Besides the above possibility (it does sound crazy but I've repro'd it, a bit artificially), the cases we see tend to involve faulty hardware. In recent memory, machine checks have reported CPU / memory problems on the hosts where we knew corruption was first written. The challenge though is how to prevent corruption happening silently and then spreading. Here are some prevention suggestions:

  • backport 27735de
  • backport cockroachdb@148dc8a (note this is not from a FB repo)
  • some users proactively check key ordering whenever they iterate. It seems like a good practice.
  • force_consistency_checks=true is today a good option, but I have not investigated whether it has deficiencies in the version you're using
  • We are working on per-KV integrity. While it won't help cases like this where it looks like maybe a comparator returned the wrong result, there are other corruption cases we've seen where garbage/zero data gets introduced and could be prevented by per-KV checksums

@kevinliuca20
Copy link
Author

Thank you very much. It contains lots of details which are very helpful.

We are using ext4 and your tool prints random generation numbers. The sst file numbers are around half million currently. Our comparator can handle the internal keys well and return the same result as the user keys, so #4575 does not affect us? The block cache conflict and faulty hardware are possible for our storage, though we do not have enough proof now to confirm which happened. Does the rocksdb team have a plan to avoid the block cache conflict completely in future?

We have added the checking in the iteration, which we run frequently, and are evaluating other options you suggested. Thank you.

@yiwu-arbug
Copy link
Contributor

@ajkr Thank you for the detailed explanation of the issue. We hit the cache key issue last week and was about to file an issue. Do you know which kernel version is affected by the random inode generation issue? Thanks.
-- -- --
EXERCISE SET.
[A] Do these statements agree with the thread? For each, answer yes or no and quote the words that decide it.
(i) Machine checks have reported CPU or memory problems on hosts where corruption was first written.
(ii) Per-KV integrity would help cases where a comparator returned the wrong result.
(iii) The sst file numbers are around one million.
[B] Please write out the thread between "Besides the above" and "from a FB repo)", inclusive, swapping "faulty hardware" for "failing hardware".
The data isn't needed for this.

RECORDED DATA.
-- -- --
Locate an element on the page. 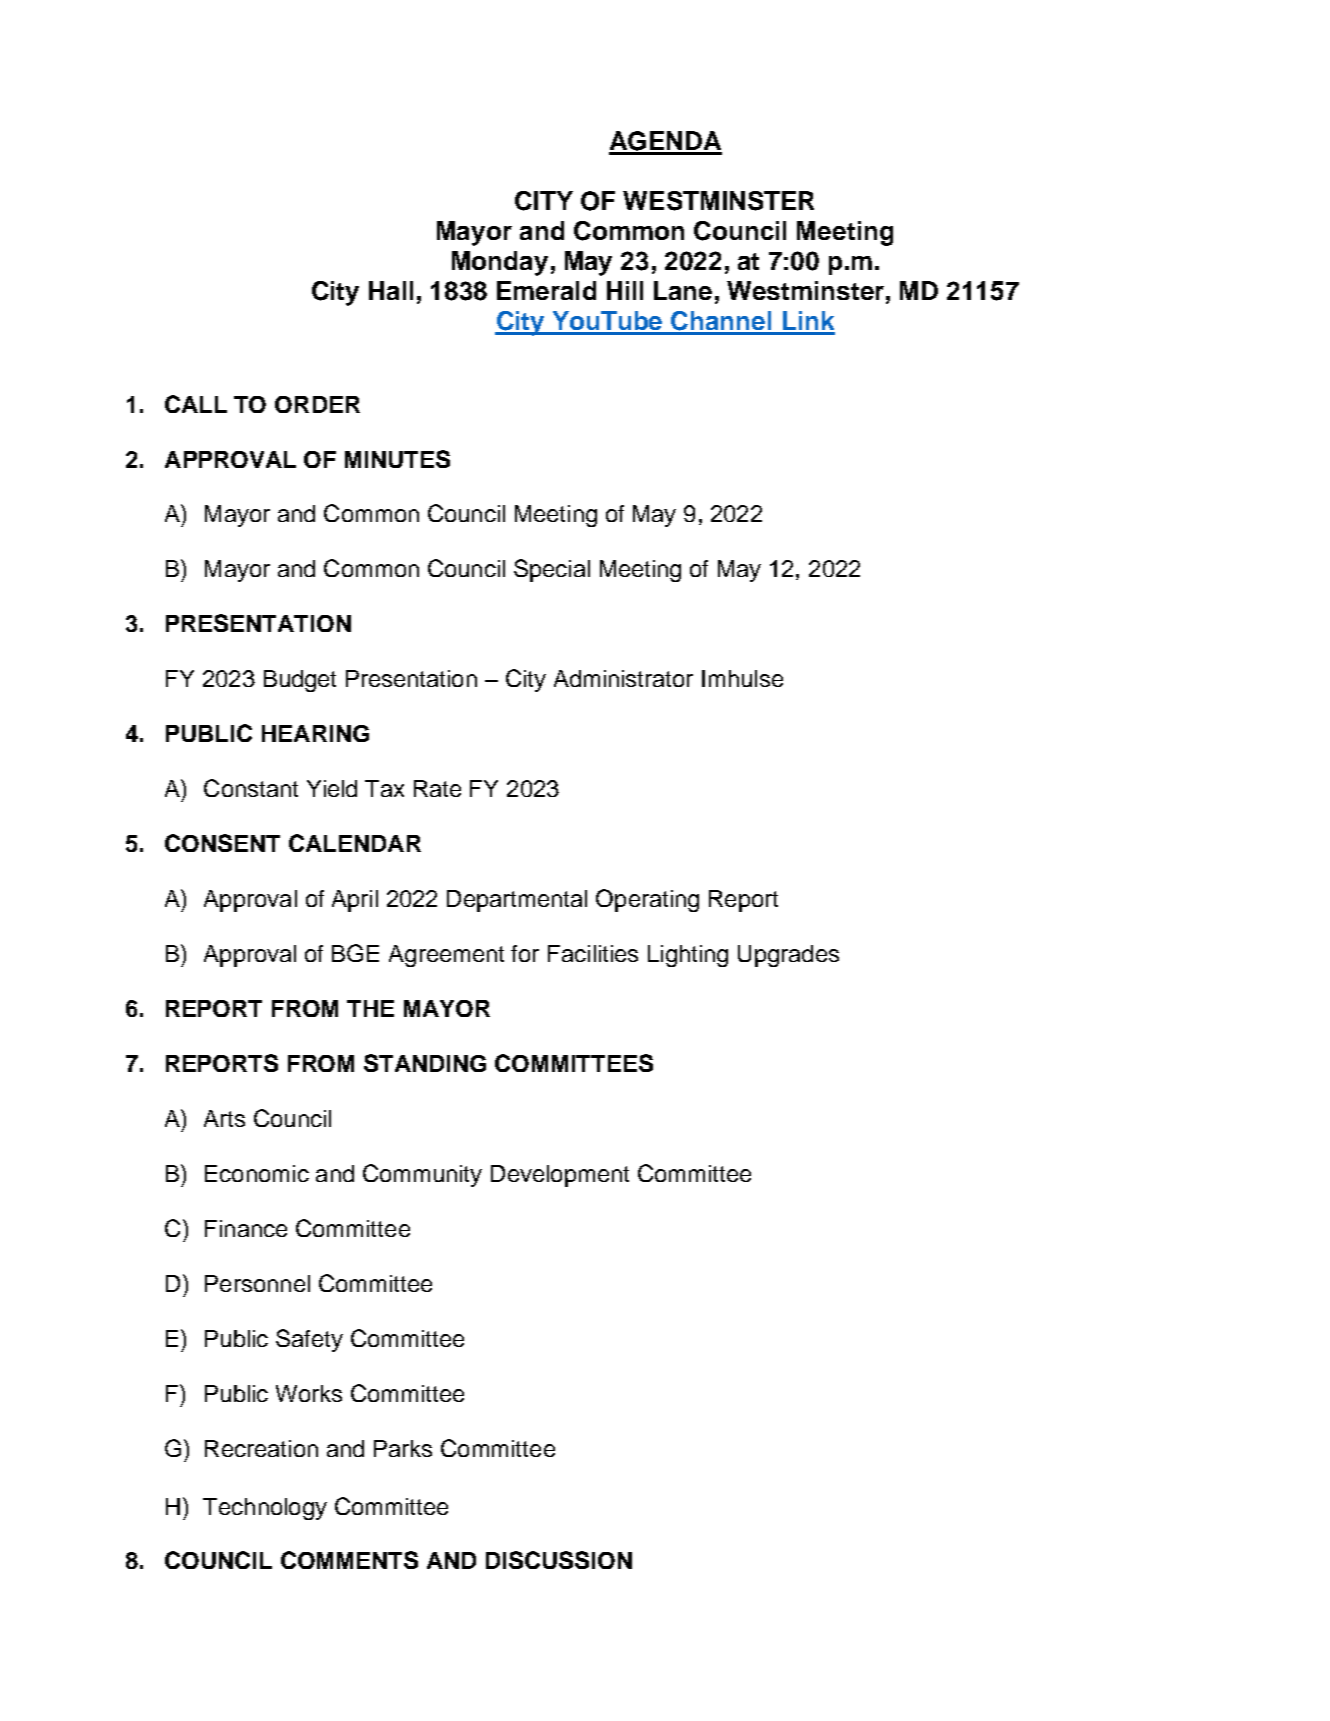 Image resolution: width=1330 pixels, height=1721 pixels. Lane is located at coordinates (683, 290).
-- -- --
FULL SOLUTIONS.
[A]
(i) Yes: "machine checks have reported CPU / memory problems on the hosts where we knew corruption was first written"
(ii) No: "While it won't help cases like this where it looks like maybe a comparator returned the wrong result"
(iii) No: "The sst file numbers are around half million currently"

[B]
Besides the above possibility (it does sound crazy but I've repro'd it, a bit artificially), the cases we see tend to involve failing hardware. In recent memory, machine checks have reported CPU / memory problems on the hosts where we knew corruption was first written. The challenge though is how to prevent corruption happening silently and then spreading. Here are some prevention suggestions:

  • backport 27735de
  • backport cockroachdb@148dc8a (note this is not from a FB repo)